Demikian diungkapkan anggota Komisi II DPR RI Yandri Susanto dalam rapat konsultasi PKPU Calon Tunggal di Ruang Komisi II DPR RI, Jakarta, Senin (12/10).
"Perlu dalam Peraturan KPU (PKPU) itu ditetapkan minimal jumlah terpilih, mungkin perlu juga kita pikirkan sehingga partisipasi masyarakat atau legitimasi pimpinan (daerah) menjadi taruhan kita semua,” ujar Yandri.
Menurutnya, Pilkada dengan paslon tunggal tersebut memiliki peluang kurang diminati para pemilih untuk datang ke Tempat Pemungutan Suara (TPS).
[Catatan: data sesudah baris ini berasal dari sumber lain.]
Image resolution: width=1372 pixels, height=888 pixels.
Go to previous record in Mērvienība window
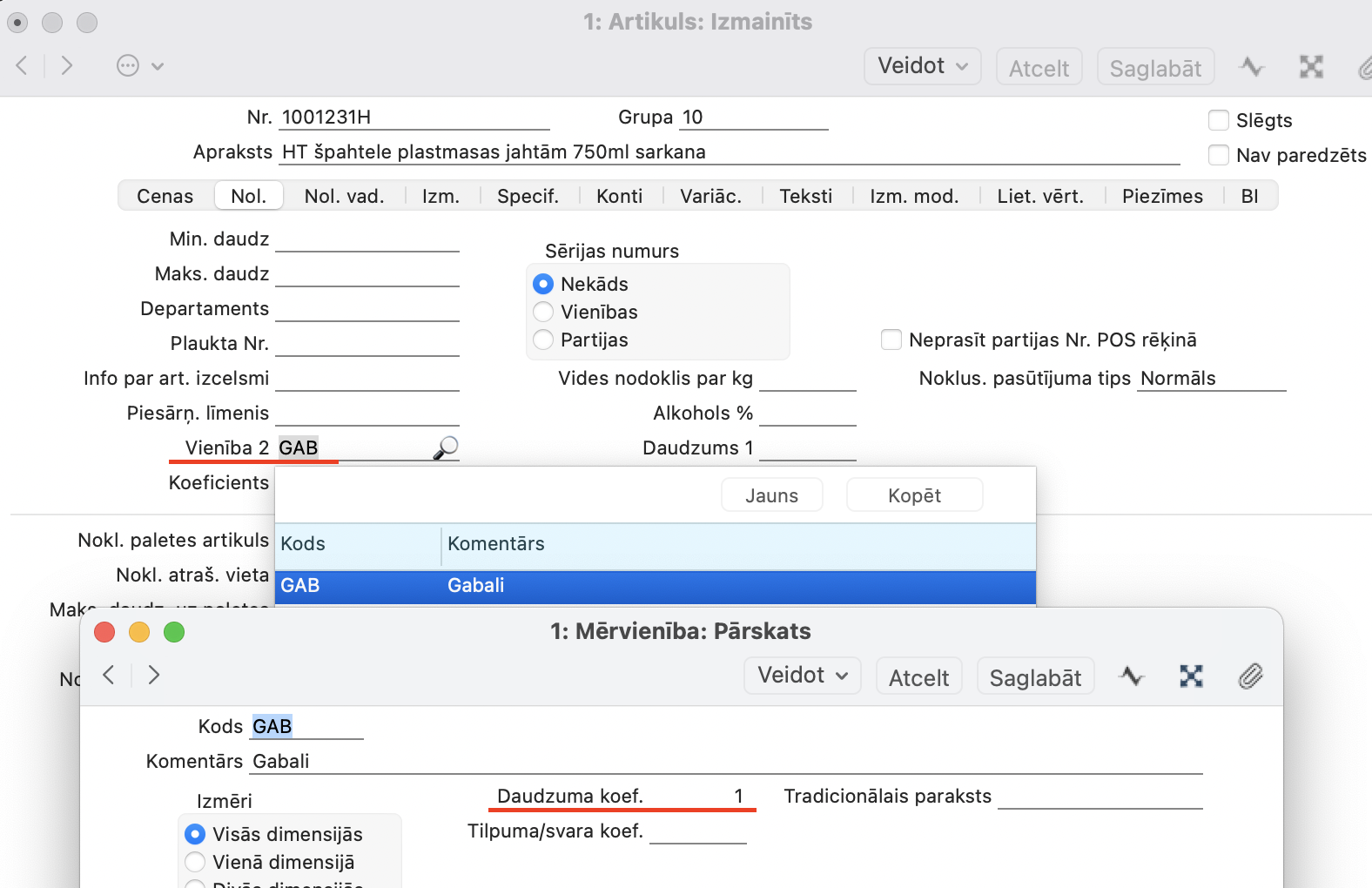tap(109, 676)
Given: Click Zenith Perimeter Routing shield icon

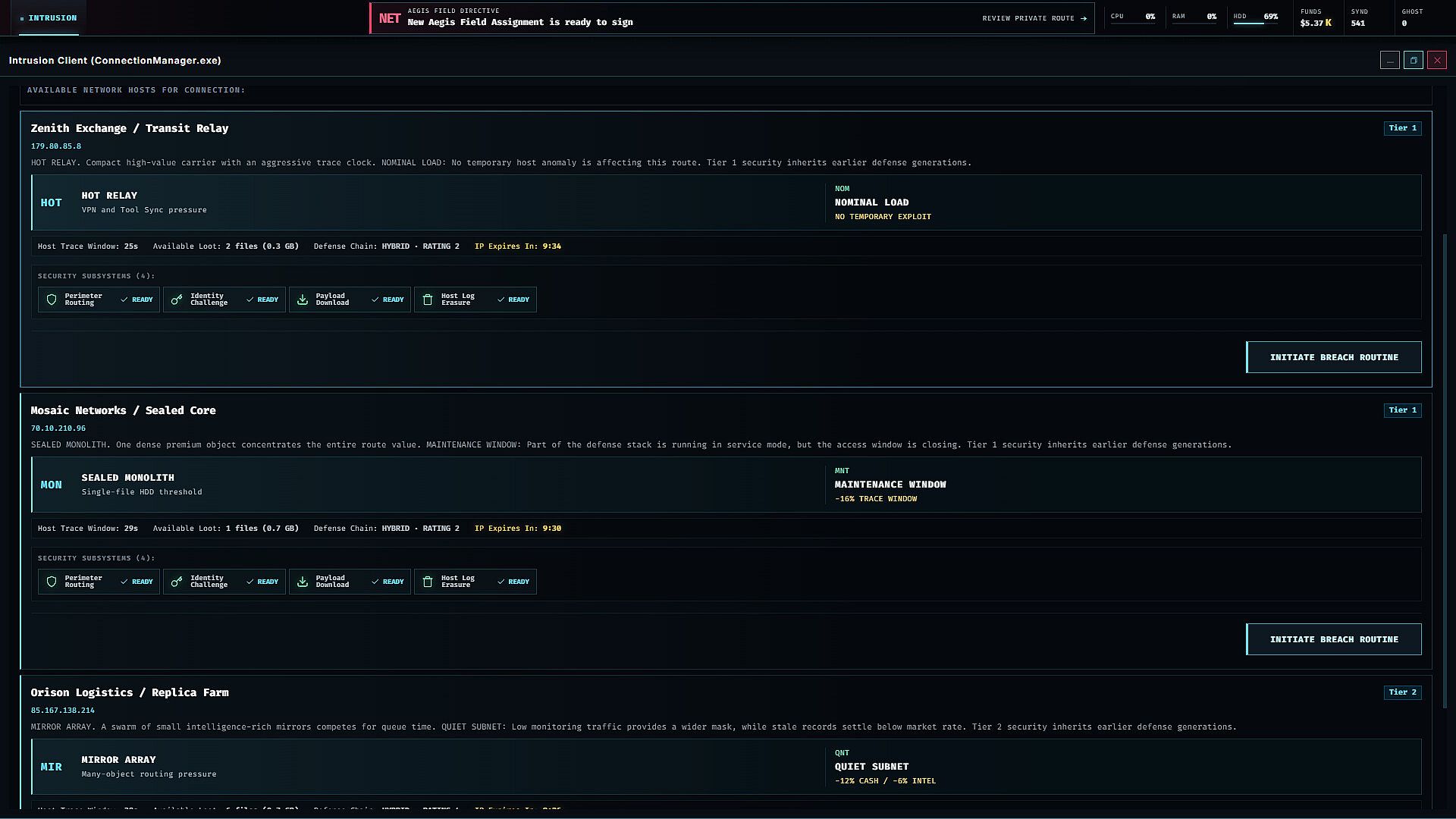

Sehingga jika penetapan pemilih hanya dengan suara setuju terbanyak, maka tidak menjamin legitimasi pasangan calon tersebut.
"Karena yang tidak datang itu bisa dianggap tidak setuju, misalkan kalau 10 hadir, 6 pemilih setuju dan 4 pemilih lainnya tidak setuju? Itu jadi taruhan untuk menetapkan calon terpilih,” ujar Yandri.
Sehingga menurut Yandri, penting bagi KPU mempertimbangkan aspek lainnya termasuk salah satunya terkait waktu penyelenggaraan yang dianggap terbatas.
Selain itu juga, KPU perlu juga mempertimbangkan aspek lainnya menyoal ruang bagi pemilih tidak setuju terhadap paslon tunggal untuk mengaktualisasikan diri seperti dalam kampanye dan debat.
“PKPU khusus (paslon tunggal) belum memuat ruang partisipasi masyarakat untuk menggunakan haknya dalam aktualiasi dirinya bahwa dia tidak setuju dengan paslon itu. Perlu pemikiran jernih dalam rangka bangun negara ke arah lebih baik dan bukan coba-coba,” ujarnya menegaskan.